Roh: Korea is currently regulation-free, which means those organizations administering ICOs should be strict about themselves. My company is trying to set a good example. Especially after watching the hearing, I think the older generation should respect the passion of the younger generation and protect them.
[Roh was referring to a U.S. Senate Banking Committee hearing on Feb. 26 where Jay Clayton, chairman of the Securities and Exchange Commission, and Christopher Giancarlo, chairman of the Commodity Futures Trading Commission, testified. During the hearing, Giancarlo said, “It strikes me that we owe it to this generation to respect their enthusiasm about virtual currencies with a thoughtful and balanced response, not a dismissive one.”

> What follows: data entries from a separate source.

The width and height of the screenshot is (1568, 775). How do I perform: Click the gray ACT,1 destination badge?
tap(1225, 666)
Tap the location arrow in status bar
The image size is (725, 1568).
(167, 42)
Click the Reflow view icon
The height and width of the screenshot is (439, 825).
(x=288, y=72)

Financial authorities in Korea banned ICOs last September but has yet to crack down on them yet. Reality Reflection avoided legal dispute by setting up the company in Estonia, and many other start-ups trying to raise funds through ICOs have opted to launch operations in such regulation-free countries.]
Roh: I know for a fact that all the big-name companies are preparing to launch ICOs - not only Naver, Line and Kakao but also leading start-ups and game developers - for various purposes around March and April. We rushed to launch the ICO earlier than others, but frankly there were merely two ICOs out of nearly 10 in Korea that were led by quality players so far. Most of the others ended up being pyramid schemes or scams. The messaging app Telegram is raising hefty funds in a private ICO [that closed at the end of February] from institutional investors, which indicates coins are being acknowledged for their value.
What do you think of the market prospects for virtual reality?
Son: When we were brainstorming on what to do with VR in the fall of 2015, it seemed like a far-off future, but we betted on the potential of VR and our capabilities. The VR boom caught fire in the United States in 2016, and there are still limitations for the general public to approach VR headsets due to their physical limitations and price barrier, but the situation will get much better this year. The VR headset market has been dominated by two players - HTC and Oculus - but we expect Microsoft’s mixed-reality headsets to lead the market this year.
Roh: After the first iPhone was released in 2007, it took two years for the product to be acknowledged as mainstream. Sales of VR devices are incremental and they will ultimately reach the virtual circle. It is inevitable that suspicions fill the market until then. I think we are in the middle of a silent period before an explosion. It is certain that VR will get bigger, which Hollywood and the content industry also firmly believe.
What do you think of the future of bitcoin and other cryptocurrencies?
Roh: There are mixed predictions about bitcoin. Some even say it is doomed already. But the future to be brought by blockchain technologies and the price of bitcoin are not relevant at all. Whereas bitcoin prices rely purely on speculative demand and supply, which makes forecasting their future difficult, blockchain has an enormous ripple effect since it can penetrate into numerous systems regardless of whether they are games or financial transactions. I think bitcoin and blockchain are separate issues and blockchain will expand irrespective of bitcoin prices.
Kim Jin-hwa, co-head of the Korea Blockchain Association and co-founder of Korea’s oldest bitcoin exchange, Korbit, has assumed the post of adviser to the Mossland ICO. Is there a reason?
Roh: Confidence matters a lot for ICOs given there are so many bizarre projects out there. But people began chancing on ICOs last October, and most of the top players in the tech sector are expected to come out with ICOs starting in March. The landscape of the ICO market will look pretty much different by the end of this year, too.